Unread post by justsomeguy on

My parents are both quite elderly. A few months ago, my mother had a stroke and cannot walk now, and hence, cannot drive. Her license has been suspended for medical reasons, and in all likelihood, she will never walk or drive again. This week, my father also got his license suspended due to poor vision (optometrist reported it to MTO after his recent eye exam). There's a chance he could get his license back in a few months if he has laser eye surgery, gets retested, asks for a reinstatement, etc.
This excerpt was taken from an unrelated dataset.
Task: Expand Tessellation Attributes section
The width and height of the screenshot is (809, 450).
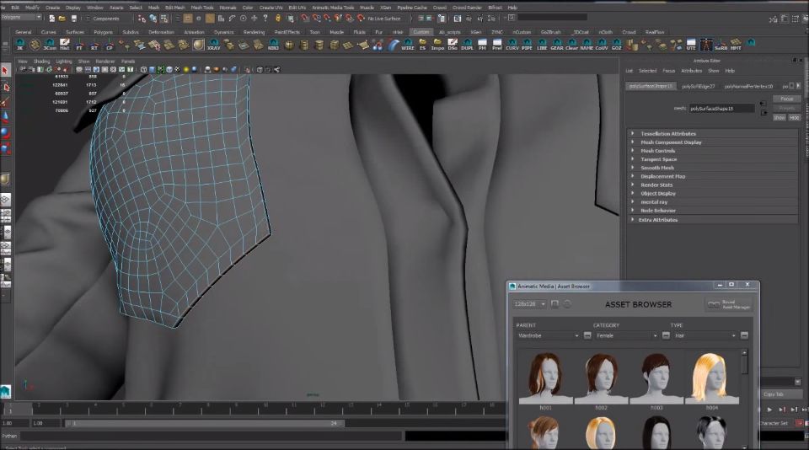Action: tap(667, 133)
However, in the mean time, they have two perfectly good cars sitting in the driveway, both plated and insured, but that are now sitting unused. I actually live out of province, and have been here for a few months to help out after the stroke, get the house ready to sell, etc, but am going to drive back to my own place out of province in my own car in a few weeks (since I haven't been there for a quite a while and want to check on it, and drive back before winter sets in). I'll probably have to return in a few weeks or months, but since it will be winter and don't want to drive across Canada in the winter and snow storms, I was hoping to fly and just use one of my parent's cars. Two things I'm worried about:

1. Will my parent's car insurance be cancelled or be null/void since they have suspended driver's licenses? I know my mother paid her insurance for the year just before her stroke, so there's still about 8 months of coverage on it. Normally, I'd be OK to drive her car, but now?
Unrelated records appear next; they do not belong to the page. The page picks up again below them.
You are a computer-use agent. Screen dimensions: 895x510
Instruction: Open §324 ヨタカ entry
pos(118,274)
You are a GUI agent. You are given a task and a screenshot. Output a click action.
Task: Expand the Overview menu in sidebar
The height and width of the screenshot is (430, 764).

2. Can I renew the license plate sticker? A few weeks ago, she got a renewal for her driver's license and license plate sticker. But last week, she got the letter stating her license was suspended. Will I be able to renew her sticker? I know SHE can't drive, but "I" can. Hopefully there's a provision for this, because I could be driving her car to run errands for her, or drive her to a medical appointment, etc, in her car. So there's a legitimate reason to renew to the sticker on a car registered to someone with a suspended license. :|

3. Is the insurance null and void now that both parents have suspended licenses? Or only if one of them attempted to drive while under suspension. Again, there could be a legitimate reason that a family member with a valid license would need to use the car.

I'm hesitant to call the insurance broker because it's a small business and they know all customers by name, and even if I try to make an anonymous call, they will probably figure out who it is. Or may refuse to give info without knowing who's file it is. I don't want to mess things up. My mother's car is insured for another 8 months, and my dad's for another 4 months since they paid up front a year's premiums when they were due, and their licenses were still valid. I'd just like to know that I can still drive their cars when I fly back, so I won't have to worry about driving my own car across Canada in the middle of winter, or have to rent a car when I get to Ontario to help out my parents later on. I'll probably be here for a few weeks or even a couple of months. This time I had my own car, with my own insurance, but when I return, I intend to fly, and will definitely need a car to use during my stay.

I'm also hesitant to go to the MTO or licensing bureau because they may flag the account or just not help me because I have an out of province license (which is valid, but not from Ontario). Since the registered owner has a suspended license, they may just say there's no point in renewing the plates. They're about to expire in a few weeks on my mom's car, but as mentioned, the insurance is valid for another 8 months. I got the emissions test done a few weeks ago and should have just got the license plate stickers renewed for 2 years at that time, but I didn't. Now I don't know what to do...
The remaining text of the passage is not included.